Problem statement - What you return must be every line below that includes the word "Record".

Exercise materials -
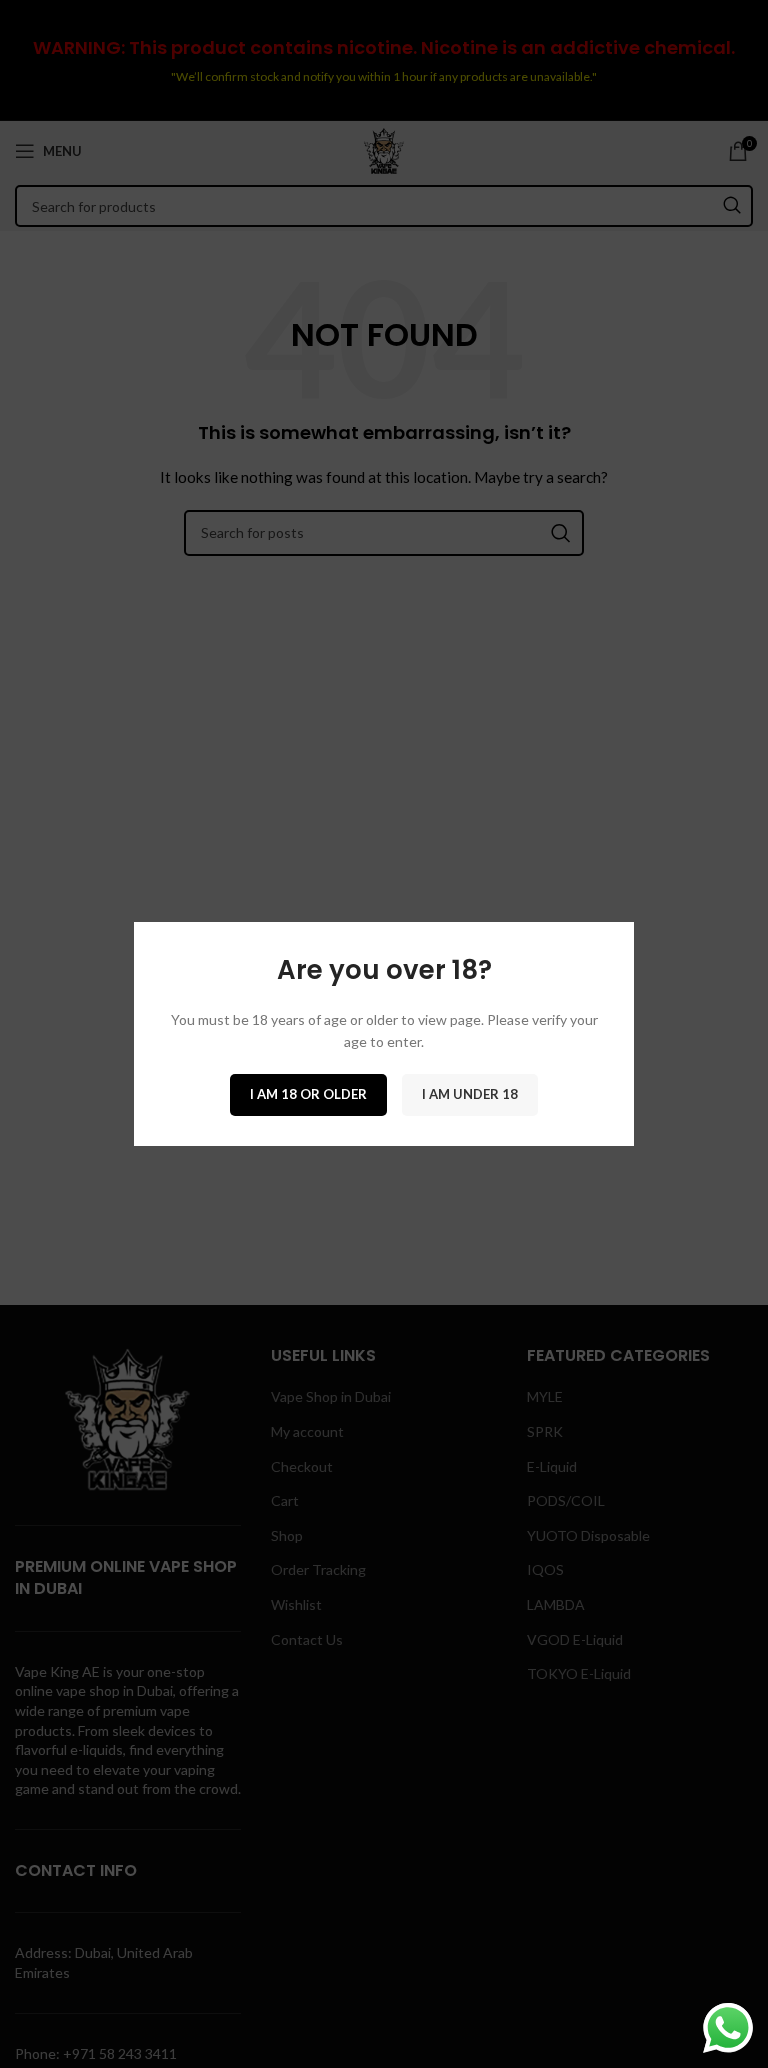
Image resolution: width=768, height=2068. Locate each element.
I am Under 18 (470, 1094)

* * *

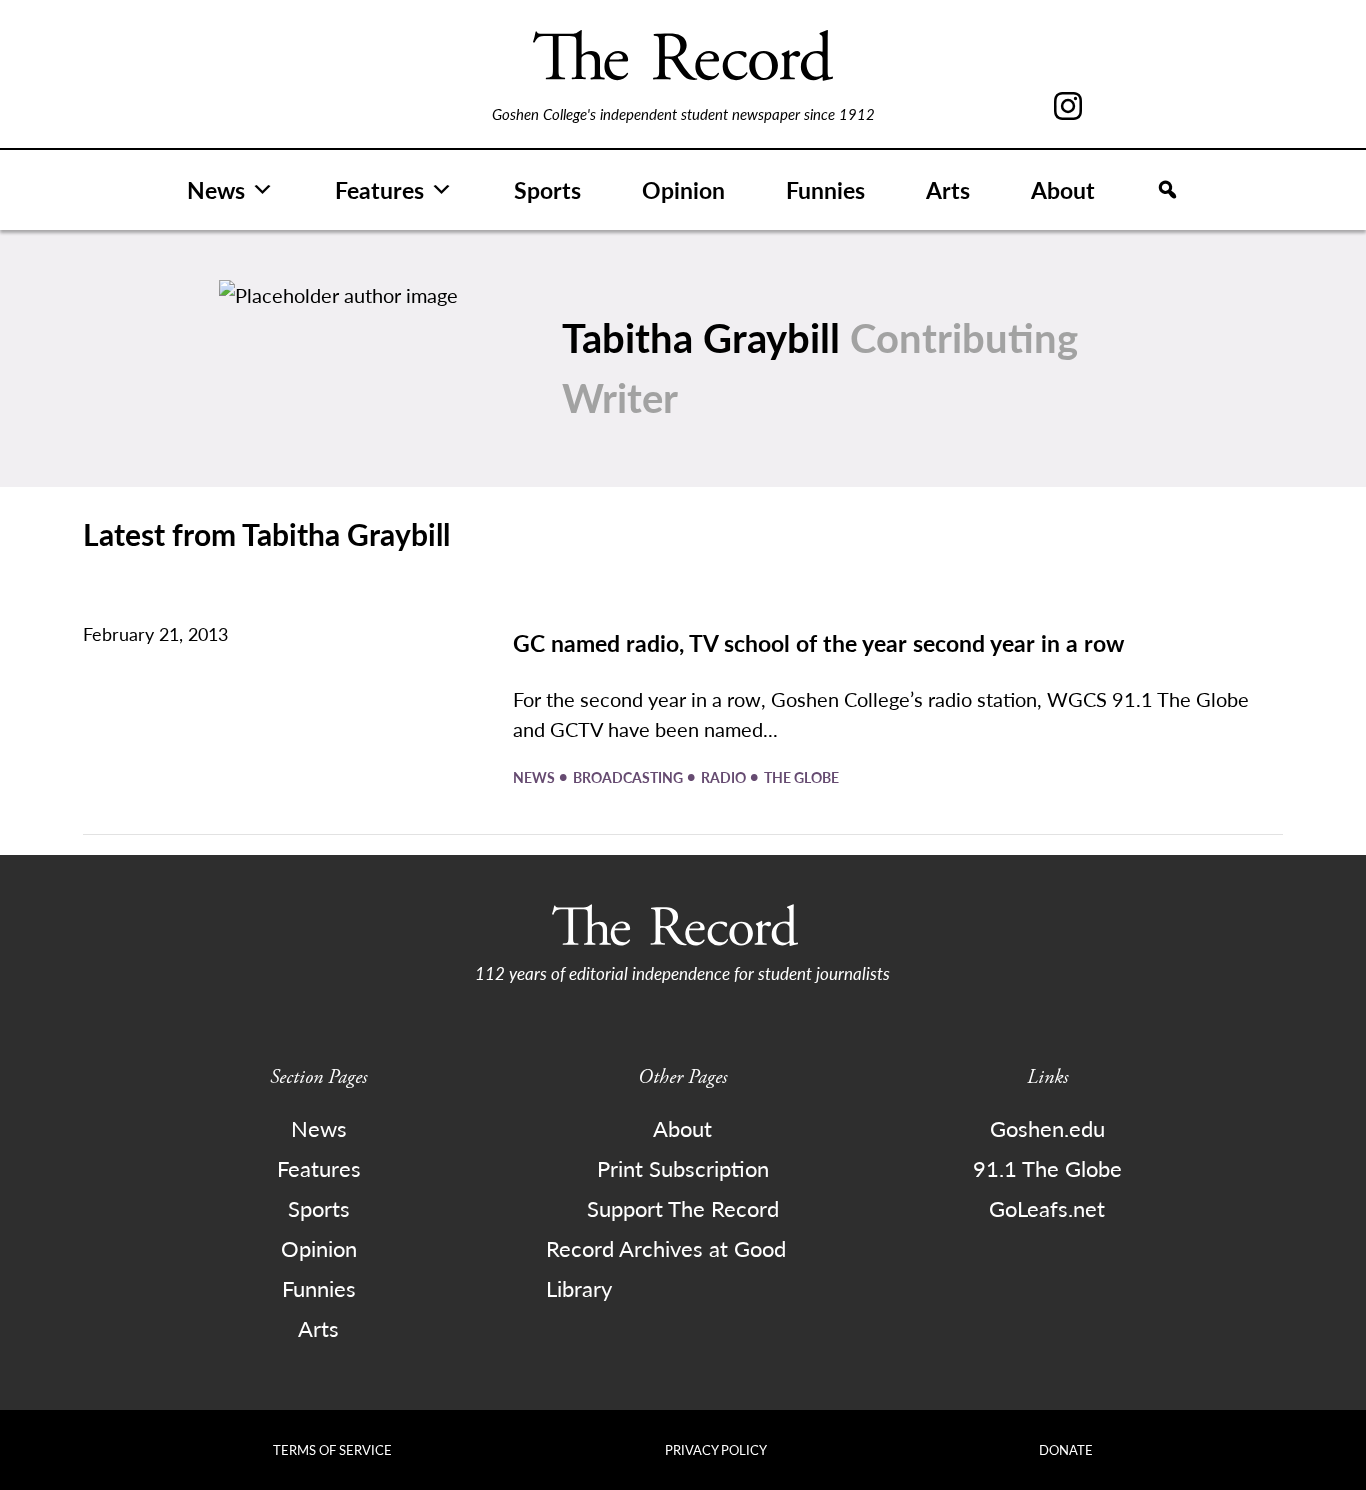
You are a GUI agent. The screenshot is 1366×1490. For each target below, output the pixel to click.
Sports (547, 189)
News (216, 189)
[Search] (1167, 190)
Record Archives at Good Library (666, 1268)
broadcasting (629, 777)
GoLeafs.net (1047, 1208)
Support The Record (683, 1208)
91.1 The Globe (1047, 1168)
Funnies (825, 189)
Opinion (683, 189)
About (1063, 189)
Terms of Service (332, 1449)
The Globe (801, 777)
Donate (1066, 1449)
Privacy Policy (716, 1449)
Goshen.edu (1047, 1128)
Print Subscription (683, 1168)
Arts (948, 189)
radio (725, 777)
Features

Response below -
Record Archives at Good Library (666, 1268)
Support The Record (683, 1208)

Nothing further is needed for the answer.